● Trecho do texto

Processo: ROAR-1093300-18.2003.5.02.0000 

terça-feira, 29 de novembro de 2011

Juros de mora em indenização por dano moral incidem a partir da data do fato


DECISÃO

Os juros de mora, nos casos de condenação por dano moral, incidem a partir da data do evento danoso. A decisão é da Segunda Seção do Superior Tribunal de Justiça (STJ), que negou recurso da Empresa Folha da Manhã S/A, condenada a pagar indenização por dano moral ao jornalista Marcelo Fagá (morto em 2003). Com isso, a Segunda Seção manteve o entendimento que já prevalecia no STJ – cuja revisão, ante as peculiaridades do caso, era defendida por parte dos ministros.

A questão começou quando o jornal Folha de S. Paulo publicou reportagem envolvendo o nome do jornalista em supostas irregularidades ocorridas no período em que trabalhou na assessoria de imprensa da prefeitura de São Paulo, durante o governo Celso Pitta.

Na matéria, publicada em março de 1999, o jornalista teve o salário revelado e seu nome figurou numa lista intitulada “Os homens de Pitta”. Além disso, apareceu em textos que falavam sobre “máfia da propina”, “uso da máquina” e “cota de Nicéa Pitta” (referência a cargos preenchidos por indicação da mulher do então prefeito).

Em primeira instância, a ação foi julgada improcedente, mas o Tribunal de Justiça de São Paulo (TJSP) reformou a sentença, determinando a indenização por danos morais no valor de 200 salários mínimos, com juros de mora contados desde a data do fato.

Sem defesa
Segundo o TJSP, o jornal não se limitou a descrever os fatos noticiados, passando a adjetivar os envolvidos e manipulando, com as técnicas de imprensa, o pensamento de seus leitores. Inclusive teceu conclusão com o veredicto condenatório, sem dar ao jornalista nenhuma oportunidade de defesa. O tribunal estadual também levou em consideração a ausência de qualquer prova quanto ao envolvimento do jornalista nas acusações noticiadas.

A Empresa Folha da Manhã, que edita o jornal, não contestou o dever de indenizar nem o valor fixado, tendo feito, inclusive, o depósito em juízo. A empresa recorreu ao STJ apenas contra o termo inicial dos juros moratórios, alegando que, de acordo com o artigo 407 do Código Civil, "os juros de mora devem ser contados a partir do momento em que se tornou líquida a obrigação da requerente em indenizar, ou seja, no momento em que foi proferida a sentença".

● Registros fornecidos
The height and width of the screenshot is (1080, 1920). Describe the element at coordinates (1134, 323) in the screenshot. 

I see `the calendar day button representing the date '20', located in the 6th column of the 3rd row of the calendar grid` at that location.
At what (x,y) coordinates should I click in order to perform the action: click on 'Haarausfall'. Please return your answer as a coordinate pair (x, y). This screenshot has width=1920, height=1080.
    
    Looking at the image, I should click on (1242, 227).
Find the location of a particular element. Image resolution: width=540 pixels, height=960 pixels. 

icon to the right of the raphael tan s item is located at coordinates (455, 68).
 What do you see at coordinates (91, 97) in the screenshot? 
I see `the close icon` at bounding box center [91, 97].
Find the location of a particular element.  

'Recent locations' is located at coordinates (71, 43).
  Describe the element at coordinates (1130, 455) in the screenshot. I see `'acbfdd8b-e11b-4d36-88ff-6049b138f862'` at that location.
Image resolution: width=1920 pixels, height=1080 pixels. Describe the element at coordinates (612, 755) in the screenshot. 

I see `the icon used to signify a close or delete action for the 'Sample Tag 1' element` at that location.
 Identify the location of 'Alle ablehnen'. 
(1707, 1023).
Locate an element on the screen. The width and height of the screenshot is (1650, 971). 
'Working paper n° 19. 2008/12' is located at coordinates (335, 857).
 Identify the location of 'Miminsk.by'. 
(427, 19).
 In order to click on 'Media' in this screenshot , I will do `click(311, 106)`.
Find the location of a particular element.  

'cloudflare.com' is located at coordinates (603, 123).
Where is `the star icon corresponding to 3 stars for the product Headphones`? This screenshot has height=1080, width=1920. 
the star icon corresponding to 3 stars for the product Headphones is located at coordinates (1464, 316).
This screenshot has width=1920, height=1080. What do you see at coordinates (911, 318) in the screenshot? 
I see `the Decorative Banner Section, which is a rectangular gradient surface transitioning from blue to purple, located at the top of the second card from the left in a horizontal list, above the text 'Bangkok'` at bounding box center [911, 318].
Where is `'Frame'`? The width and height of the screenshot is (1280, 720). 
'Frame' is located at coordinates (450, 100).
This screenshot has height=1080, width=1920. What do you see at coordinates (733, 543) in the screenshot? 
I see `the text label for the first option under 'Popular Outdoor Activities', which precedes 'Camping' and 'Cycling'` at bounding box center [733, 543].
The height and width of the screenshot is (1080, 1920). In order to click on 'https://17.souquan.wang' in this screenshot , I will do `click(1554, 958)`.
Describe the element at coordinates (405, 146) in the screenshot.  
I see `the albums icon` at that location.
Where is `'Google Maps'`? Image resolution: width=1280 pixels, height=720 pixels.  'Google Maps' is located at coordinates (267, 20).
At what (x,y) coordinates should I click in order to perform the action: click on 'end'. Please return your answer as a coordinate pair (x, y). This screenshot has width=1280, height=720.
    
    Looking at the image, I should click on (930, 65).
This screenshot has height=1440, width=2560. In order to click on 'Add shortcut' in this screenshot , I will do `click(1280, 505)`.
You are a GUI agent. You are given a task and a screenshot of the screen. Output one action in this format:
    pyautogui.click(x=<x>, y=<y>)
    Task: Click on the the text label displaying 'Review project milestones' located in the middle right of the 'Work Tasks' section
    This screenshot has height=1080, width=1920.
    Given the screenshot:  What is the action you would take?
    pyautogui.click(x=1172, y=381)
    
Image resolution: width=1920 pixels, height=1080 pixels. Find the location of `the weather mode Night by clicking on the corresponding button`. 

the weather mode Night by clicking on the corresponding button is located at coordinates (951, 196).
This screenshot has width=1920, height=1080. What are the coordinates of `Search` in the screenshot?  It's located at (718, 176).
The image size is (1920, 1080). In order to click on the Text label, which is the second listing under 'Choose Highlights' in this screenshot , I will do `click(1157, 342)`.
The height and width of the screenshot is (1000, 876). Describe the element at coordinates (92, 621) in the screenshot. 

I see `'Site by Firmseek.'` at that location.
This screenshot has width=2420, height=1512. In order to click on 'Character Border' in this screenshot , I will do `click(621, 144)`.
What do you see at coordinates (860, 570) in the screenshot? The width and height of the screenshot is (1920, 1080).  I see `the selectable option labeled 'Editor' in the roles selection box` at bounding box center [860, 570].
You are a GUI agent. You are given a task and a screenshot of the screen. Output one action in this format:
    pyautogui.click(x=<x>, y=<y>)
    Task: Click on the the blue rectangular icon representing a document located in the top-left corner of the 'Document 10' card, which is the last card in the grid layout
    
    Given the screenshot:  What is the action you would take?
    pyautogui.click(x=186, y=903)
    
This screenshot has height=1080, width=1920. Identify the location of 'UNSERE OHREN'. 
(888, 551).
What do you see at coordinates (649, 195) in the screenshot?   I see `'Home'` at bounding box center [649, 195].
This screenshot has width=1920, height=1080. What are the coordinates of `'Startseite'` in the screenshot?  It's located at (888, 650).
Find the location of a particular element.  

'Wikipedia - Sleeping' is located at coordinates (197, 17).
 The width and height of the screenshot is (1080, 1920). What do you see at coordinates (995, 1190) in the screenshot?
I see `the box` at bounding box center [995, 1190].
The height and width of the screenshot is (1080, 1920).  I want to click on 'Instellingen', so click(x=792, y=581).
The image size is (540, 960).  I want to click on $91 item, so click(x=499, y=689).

● Ação requerida
No texto sobre juros de mora, troque "Segunda Seção" por "Terceira Turma" e reproduza a passagem que começa em "Juros de mora em" e segue até "parte dos ministros.".

● Tarefa concluída
Juros de mora em indenização por dano moral incidem a partir da data do fato


DECISÃO

Os juros de mora, nos casos de condenação por dano moral, incidem a partir da data do evento danoso. A decisão é da Terceira Turma do Superior Tribunal de Justiça (STJ), que negou recurso da Empresa Folha da Manhã S/A, condenada a pagar indenização por dano moral ao jornalista Marcelo Fagá (morto em 2003). Com isso, a Terceira Turma manteve o entendimento que já prevalecia no STJ – cuja revisão, ante as peculiaridades do caso, era defendida por parte dos ministros.